Dicho con el mayor respeto hacia aquellas personas que son católicas, convencido de que la doctrina esencial de Cristo fue una buena aportación para la convivencia entre los hombres -aunque sus altos dignatarios la hayan desposeído de su primigenio carácter y combatido con verdadera saña-, reconociendo la inmensa labor de quienes en su nombre trabajan en los lugares más desolados del planeta, creo que es preciso afirmar, como en su día dijo Azaña provocando la furia interesada de los cavernícolas, que para el progreso, la libertad y la paz de nuestro país es necesario que la Iglesia Católica regrese al ámbito que le pertenece, abandonando todos aquellos que le son ajenos por “mundanos”. Somos muchas las personas que tenemos como uno de nuestros libros de cabecera “El Cántico espiritual” de San Juan de la Cruz –tal vez el mayor poeta de todos los tiempos-,  que admiramos a Fray Luis de León, Bartolomé de las Casas, Suárez, Soto o Mariana, a los jesuitas que en las reducciones de Paraguay intentaron dar a los indios una dignidad que les iba a ser arrebatada por la fuerza, a los que hoy siguen haciendo lo mismo en los barrios más humildes del tercer y cuarto mundo. Sin embargo, también somos muchos quienes hoy vemos a la Iglesia Católica española como una rémora para el normal desenvolvimiento del país. Es esta Iglesia la que mantiene, con la aportación que le da un Estado aconfesional, emisoras como la Cadena de Ondas Populares de España (COPE), brazo radiofónico de la Conferencia Episcopal española que hasta hace poco expresaba su pensamiento político a través de la boca de un tipo conocido por Losantos, uno de los máximos representantes de la extrema derecha, fuente inagotable de insultos, ramplonería y, lo que es peor, de un rencor “anticristiano” que parece retrotraernos a tiempos ya felizmente pasados. Y el problema no es ese –que exista una radio con locutores de extrema derecha como Carlos Herrera, que puede existir siempre que se sufrague a sí misma y no delinca-, el problema es que esa incitación continua al odio se hace en nombre de Dios, en nombre del Dios de la Conferencia Episcopal Española, sostenida, en buena parte, por el Erario. ¿Alguien puede explicarme que tienen que ver las soflamas que emanan, como un torrente, de las bocas de esos señores, con las prédicas de Jesucristo?

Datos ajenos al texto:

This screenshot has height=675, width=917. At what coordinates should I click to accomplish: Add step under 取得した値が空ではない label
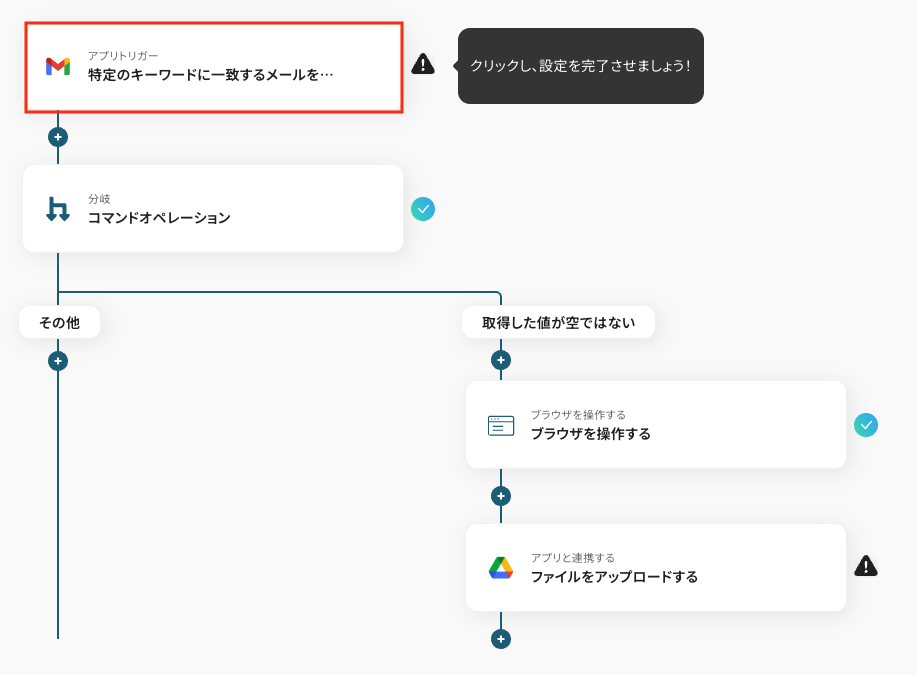(x=501, y=360)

La Iglesia Católica española, que es la que conozco y sufro desde que nací, fue en la guerra y la posguerra española uno de los principales soportes de la dictadura, en la transición una organización medianamente abierta a la reconciliación, hoy en día, una institución reaccionaria y excesivamente preocupada por inmiscuirse en corrales que, por su doctrina, le están vedados: Gobierno de la nación, educación de nuestros hijos, vertebración del país, avances científicos, banca, radiodifusión… En su proceso de mundanización, la Iglesia ha tomado partido, y lo ha hecho por la España antigua, castiza, clasista y anticristiana. Ha renegado de sus hombres más eminentes, hombres como Tamayo, Miret Magdalena, Llanos, Sobrino o Casaldáliga y ha regresado a Pla y Deniel, Gomá, Segura, Guerra Campos, Escrivá de Balaguer y Argüello. El peligro reside en que sigue, pese a lo que digan algunos, pesando mucho en un amplio sector de la población, en que continúa teniendo la llave del Sepulcro del Cid -esa que Costa decía había que arrojar al mar para siempre jamás-, que sus brazos se han extendido enormemente en la educación en todos los territorios del Estado español, que no está dispuesta a perder ni uno solo de los privilegios que ostenta, que le interesa más la vida material, como a cualquier banquero, que el amor que sale de las palabras hermosas de Juan de la Cruz.

España, la España castiza, nació de la unión personal de dos reyes allá por el siglo XV, y fue el catolicismo el cemento utilizado para la unión: La inquisición era por aquellos años la única institución común en todos los reinos. Bajo el impulso del catolicismo, España ocupó América, se hizo imperio, creó algunas doctrinas hermosas como la del tiranicidio, pero cercenó otras muchas: Las procedentes de Oriente que habían traído la cultura clásica perdida a Europa y formaban parte de nuestro ser. Pasó aquello y pasaron otras muchas cosas, pero hoy, cuando el siglo XXI ha mostrado todas sus caras, sabemos que ningún Estado puede progresar unido a una religión, que el laicismo de los Estados es el mayor garante de la libertad de las personas y las sociedades, que la fe, por mucho que se hayan empeñado y se empeñen los partidarios del “antiguo régimen”, es algo personal, interior e intransferible que no se puede imponer por la fuerza de la razón –carecen de ella- ni por la razón de la fuerza. Pertenece exclusivamente a la esfera de lo íntimo, donde la guardaba, por ejemplo, el gran escritor católico alicantino Gabriel Miró. La España del mañana, del hoy mismo, basada en el mutuo reconocimiento de nuestras diferencias y coincidencias, si quiere estar en el lugar que le corresponde deberá caminar separada de cualquier confesión, incluida la católica, independientemente de que los españoles profesen la religión que apetezcan y reciban en sus templos las doctrinas que más les convenzan. La Iglesia Católica española tendrá también empezar a caminar sin las muletas del Estado, por sí sola, sostenida por quienes de verdad creen en ella sin imposiciones, libremente, dejando de inmiscuirse donde no le corresponde y de azuzar odios desde sus púlpitos mediáticos. Entre tanto, un anticlerical como yo, como tantos otros, siente un profundo malestar al contemplar cómo durante esta semana todas las instituciones públicas se ponen al servicio de una confesión religiosa, aportando policías, cortando calles, escoltando santos o cediendo plazas y balcones públicos para homilías y salmodias. Yo soy anticlerical y ateo, pero no me meto en la casa de nadie ni ocupo calles ni televisiones durante días y días para poner de relieve mis creencias. Esa es la infinita diferencia, ese es el inmenso lastre que nos impide caminar.